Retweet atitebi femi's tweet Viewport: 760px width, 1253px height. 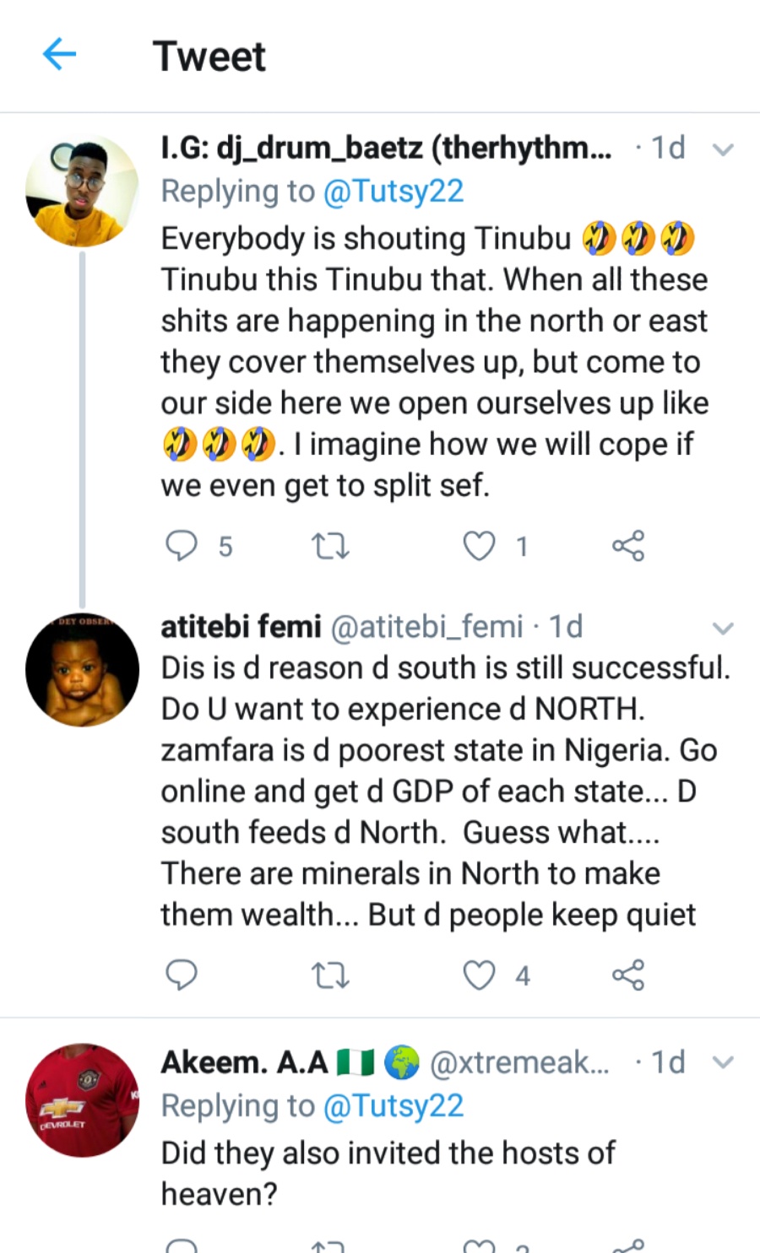(x=330, y=975)
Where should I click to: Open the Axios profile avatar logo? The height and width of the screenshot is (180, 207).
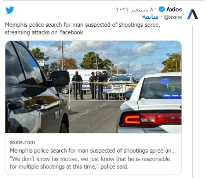(193, 14)
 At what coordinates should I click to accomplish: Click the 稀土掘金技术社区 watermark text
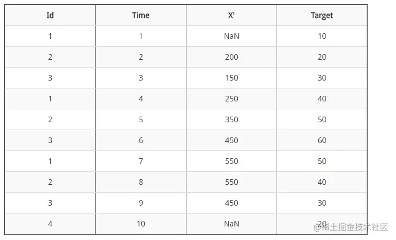(x=354, y=227)
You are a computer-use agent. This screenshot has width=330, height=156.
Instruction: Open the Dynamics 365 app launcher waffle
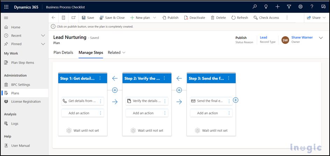pos(6,7)
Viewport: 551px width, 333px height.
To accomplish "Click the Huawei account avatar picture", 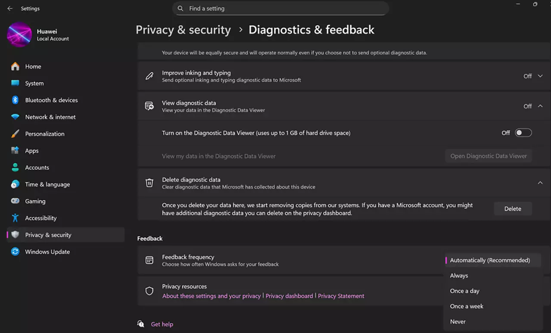I will [19, 35].
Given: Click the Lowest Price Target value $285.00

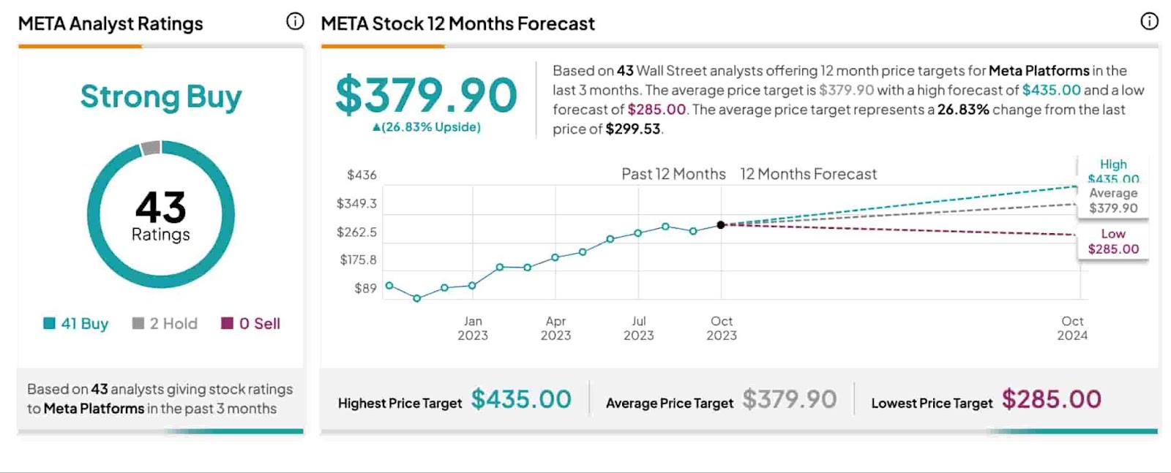Looking at the screenshot, I should [1051, 399].
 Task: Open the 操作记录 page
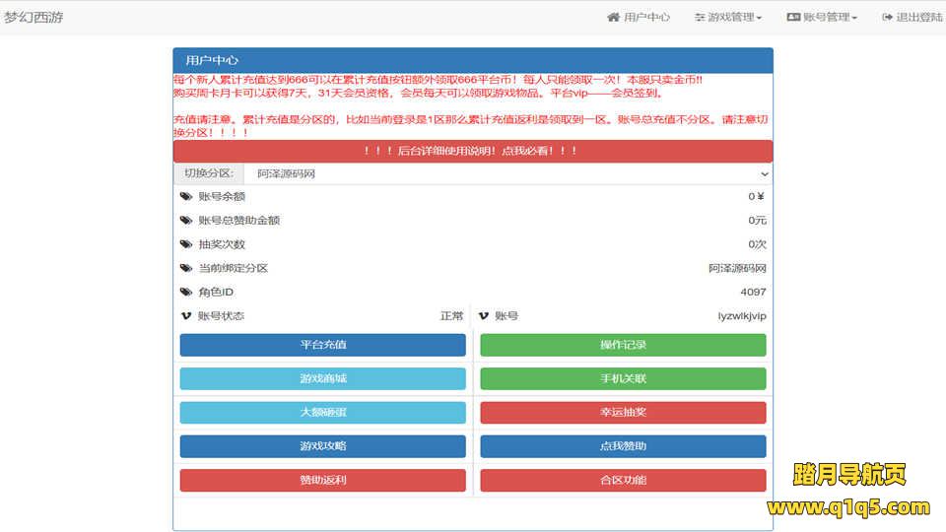click(x=623, y=345)
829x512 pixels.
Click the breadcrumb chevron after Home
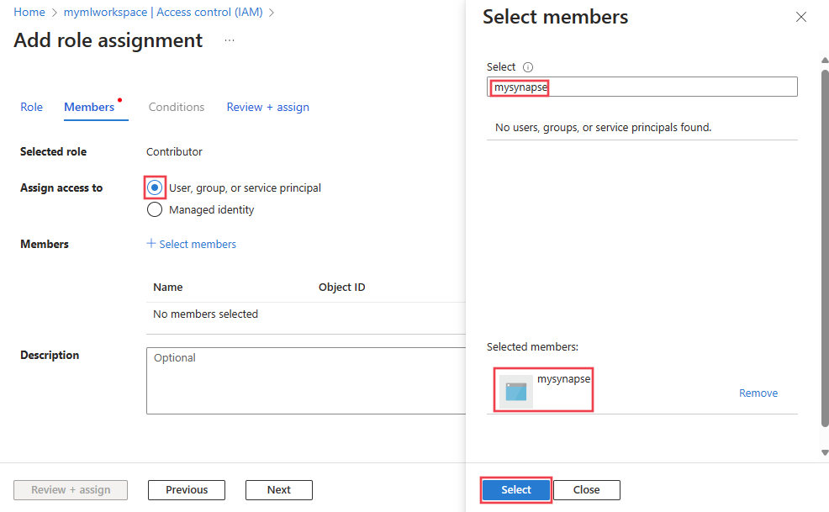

·····

TASK DIRECTIONS.
Between and including the line above that contains "Where should I" and the line that contains "You are a computer-use", restate every line word for word. Pictures stay out.

REPLY.
Where should I click to: Open the Axios profile avatar logo? The height and width of the screenshot is (180, 207).
(193, 14)
 At what coordinates should I click to accomplish: Click the 稀土掘金技术社区 watermark text
(x=354, y=227)
You are a computer-use agent. This screenshot has width=330, height=156.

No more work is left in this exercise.